Council member Winokur asked if these developments were approved prior to the road
improvement requirements in the UGA.
Waido stated most of the developments were approved in the County prior to the
UGA Agreement.
Councilmember Apt asked if there overall strategies or policies exist for these
fringe areas in the UGA.
Waido stated there is a foothills section located in the UGA Agreement which
outlines policies, development regulations, densities and land uses for that
area.
Councilmember Janett stated she was concerned with road improvements to County
Road 38E. She asked if future road improvements could be incorporated into the
Resolution.
Waido stated the County has a Capital Improvement Program and in the future could
allocate monies to help improve County Road 38E.

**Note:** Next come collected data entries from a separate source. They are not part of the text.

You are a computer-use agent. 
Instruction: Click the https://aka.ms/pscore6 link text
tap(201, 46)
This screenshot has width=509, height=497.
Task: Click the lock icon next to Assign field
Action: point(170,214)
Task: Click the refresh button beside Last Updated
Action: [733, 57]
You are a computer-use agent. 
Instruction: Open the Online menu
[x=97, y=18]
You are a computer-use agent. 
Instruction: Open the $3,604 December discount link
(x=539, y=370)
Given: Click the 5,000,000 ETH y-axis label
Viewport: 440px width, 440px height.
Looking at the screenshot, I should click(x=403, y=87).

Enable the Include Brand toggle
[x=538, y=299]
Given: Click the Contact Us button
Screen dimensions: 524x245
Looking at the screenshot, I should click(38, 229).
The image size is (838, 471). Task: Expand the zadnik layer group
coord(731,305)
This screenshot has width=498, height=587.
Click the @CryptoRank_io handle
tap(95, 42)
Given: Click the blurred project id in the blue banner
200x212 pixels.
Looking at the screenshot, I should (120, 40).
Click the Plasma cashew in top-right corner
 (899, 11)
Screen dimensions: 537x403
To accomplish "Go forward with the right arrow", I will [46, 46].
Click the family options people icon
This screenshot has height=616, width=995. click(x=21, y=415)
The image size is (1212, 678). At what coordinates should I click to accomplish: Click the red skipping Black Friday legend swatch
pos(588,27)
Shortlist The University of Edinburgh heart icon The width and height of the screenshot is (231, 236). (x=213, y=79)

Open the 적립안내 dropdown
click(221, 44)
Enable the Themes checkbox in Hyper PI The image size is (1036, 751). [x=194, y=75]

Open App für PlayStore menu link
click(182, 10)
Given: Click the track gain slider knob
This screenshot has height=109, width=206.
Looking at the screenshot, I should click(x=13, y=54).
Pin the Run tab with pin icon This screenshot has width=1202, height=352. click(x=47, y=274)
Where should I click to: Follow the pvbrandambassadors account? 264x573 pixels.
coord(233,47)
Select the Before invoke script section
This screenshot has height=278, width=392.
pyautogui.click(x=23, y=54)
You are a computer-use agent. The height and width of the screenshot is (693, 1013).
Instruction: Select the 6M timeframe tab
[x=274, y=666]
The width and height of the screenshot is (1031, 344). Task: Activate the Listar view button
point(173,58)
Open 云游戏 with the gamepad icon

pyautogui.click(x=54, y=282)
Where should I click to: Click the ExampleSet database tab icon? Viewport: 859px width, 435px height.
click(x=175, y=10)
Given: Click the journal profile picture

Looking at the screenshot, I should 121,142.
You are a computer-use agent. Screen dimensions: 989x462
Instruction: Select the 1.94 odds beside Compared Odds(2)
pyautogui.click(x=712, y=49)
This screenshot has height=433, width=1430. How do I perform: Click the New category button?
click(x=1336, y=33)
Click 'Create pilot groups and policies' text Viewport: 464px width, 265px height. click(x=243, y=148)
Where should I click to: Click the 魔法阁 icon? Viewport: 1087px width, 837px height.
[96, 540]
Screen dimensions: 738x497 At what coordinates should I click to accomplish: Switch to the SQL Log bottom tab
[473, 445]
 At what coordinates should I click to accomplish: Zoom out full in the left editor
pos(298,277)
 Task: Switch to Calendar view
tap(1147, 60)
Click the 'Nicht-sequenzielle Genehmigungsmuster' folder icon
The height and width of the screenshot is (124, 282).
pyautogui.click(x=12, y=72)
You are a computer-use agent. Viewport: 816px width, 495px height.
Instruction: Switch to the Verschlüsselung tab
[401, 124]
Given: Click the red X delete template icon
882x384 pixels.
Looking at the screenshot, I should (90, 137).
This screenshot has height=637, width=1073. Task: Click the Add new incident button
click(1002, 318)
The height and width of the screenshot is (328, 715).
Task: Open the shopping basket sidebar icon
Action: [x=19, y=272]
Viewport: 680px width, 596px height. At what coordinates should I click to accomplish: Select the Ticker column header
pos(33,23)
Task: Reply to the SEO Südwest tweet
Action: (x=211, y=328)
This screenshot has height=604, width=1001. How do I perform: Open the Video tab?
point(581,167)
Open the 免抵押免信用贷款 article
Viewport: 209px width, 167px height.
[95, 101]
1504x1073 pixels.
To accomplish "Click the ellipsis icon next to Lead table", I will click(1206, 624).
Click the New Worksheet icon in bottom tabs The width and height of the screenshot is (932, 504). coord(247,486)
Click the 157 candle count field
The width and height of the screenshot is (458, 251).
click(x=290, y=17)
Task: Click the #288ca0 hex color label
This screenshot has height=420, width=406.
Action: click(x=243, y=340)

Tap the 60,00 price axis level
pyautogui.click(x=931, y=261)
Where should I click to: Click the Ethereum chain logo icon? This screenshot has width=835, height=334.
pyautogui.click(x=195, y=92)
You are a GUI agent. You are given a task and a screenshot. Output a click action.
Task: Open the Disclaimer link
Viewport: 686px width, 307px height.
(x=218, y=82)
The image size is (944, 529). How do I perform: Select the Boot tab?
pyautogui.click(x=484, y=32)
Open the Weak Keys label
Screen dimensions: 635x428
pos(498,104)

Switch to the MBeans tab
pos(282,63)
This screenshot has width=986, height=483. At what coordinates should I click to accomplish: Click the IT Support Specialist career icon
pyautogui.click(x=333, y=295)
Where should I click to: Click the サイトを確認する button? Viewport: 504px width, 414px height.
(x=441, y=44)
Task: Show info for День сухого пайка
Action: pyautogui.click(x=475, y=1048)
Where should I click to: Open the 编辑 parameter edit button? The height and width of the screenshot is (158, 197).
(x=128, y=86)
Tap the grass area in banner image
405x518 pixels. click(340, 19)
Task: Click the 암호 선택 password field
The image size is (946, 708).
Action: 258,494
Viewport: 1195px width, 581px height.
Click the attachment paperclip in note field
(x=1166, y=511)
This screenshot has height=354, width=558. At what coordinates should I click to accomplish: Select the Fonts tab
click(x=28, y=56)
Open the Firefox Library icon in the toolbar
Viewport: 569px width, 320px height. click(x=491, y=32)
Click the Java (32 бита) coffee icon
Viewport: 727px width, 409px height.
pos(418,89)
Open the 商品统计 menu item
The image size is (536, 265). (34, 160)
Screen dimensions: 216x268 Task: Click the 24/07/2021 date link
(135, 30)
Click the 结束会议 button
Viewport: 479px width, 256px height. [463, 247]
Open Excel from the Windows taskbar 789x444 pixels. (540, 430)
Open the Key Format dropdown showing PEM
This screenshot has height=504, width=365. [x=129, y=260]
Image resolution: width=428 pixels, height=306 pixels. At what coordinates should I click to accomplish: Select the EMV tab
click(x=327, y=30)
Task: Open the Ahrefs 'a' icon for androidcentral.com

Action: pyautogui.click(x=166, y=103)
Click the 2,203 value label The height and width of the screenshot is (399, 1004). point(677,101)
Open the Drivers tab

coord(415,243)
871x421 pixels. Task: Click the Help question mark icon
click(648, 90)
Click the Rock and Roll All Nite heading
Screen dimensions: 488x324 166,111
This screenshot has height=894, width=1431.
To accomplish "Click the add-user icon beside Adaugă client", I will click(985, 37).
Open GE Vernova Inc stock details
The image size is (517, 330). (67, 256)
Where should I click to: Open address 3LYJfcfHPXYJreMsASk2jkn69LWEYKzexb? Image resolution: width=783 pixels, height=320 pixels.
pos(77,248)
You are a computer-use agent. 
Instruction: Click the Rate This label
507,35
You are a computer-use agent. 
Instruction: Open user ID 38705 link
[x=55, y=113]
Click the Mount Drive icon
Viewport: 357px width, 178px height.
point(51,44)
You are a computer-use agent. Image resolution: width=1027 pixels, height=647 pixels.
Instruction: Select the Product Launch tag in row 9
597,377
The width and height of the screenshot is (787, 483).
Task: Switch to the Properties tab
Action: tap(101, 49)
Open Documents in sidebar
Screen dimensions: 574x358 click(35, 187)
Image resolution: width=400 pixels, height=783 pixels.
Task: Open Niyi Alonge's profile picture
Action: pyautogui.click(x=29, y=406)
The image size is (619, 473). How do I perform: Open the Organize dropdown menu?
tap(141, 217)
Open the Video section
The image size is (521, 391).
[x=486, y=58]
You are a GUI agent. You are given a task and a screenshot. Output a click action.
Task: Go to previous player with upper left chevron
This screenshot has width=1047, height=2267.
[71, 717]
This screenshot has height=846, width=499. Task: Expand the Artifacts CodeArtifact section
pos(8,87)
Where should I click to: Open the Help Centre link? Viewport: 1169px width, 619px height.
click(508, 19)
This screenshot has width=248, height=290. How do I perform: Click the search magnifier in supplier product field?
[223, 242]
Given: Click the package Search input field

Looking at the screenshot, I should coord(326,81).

Councilmember Apt stated he would not support the Resolution and believed that
this does not benefit the taxpayers of this community.
Mayor Azari stated if the waiver was granted, the City could not expect these
'
developments to meet City standards due to being approved before the UGA
Agreement.
Waido stated since the developments were approved before the UGA Agreement they
are not required to meet any of the City's development standards. He stated the
Fox Hills Development is currently under the new criteria, but the pre-existing
developments are not.
Steve Sivon, developer, stated the streets in the Fox Hills Development are all
constructed to City standards.
Councilmember Winokur asked if this issue had been reviewed by the Planning and
Zoning Board or the UGA Review Board.
Waido replied this project was reviewed by the UGA Review Board. He stated as
a condition to approve this project, the developers were required to sign an
annexation agreement.
Councilmember Apt stated he would like a Foothills Policy to be written in order
to protect areas such as this. He stated before this agreement could be
approved, he would like some policies in place that apply City standards.
Mayor Azari stated she would support the Resolution because of the pre-existing '
agreements between the County and the City.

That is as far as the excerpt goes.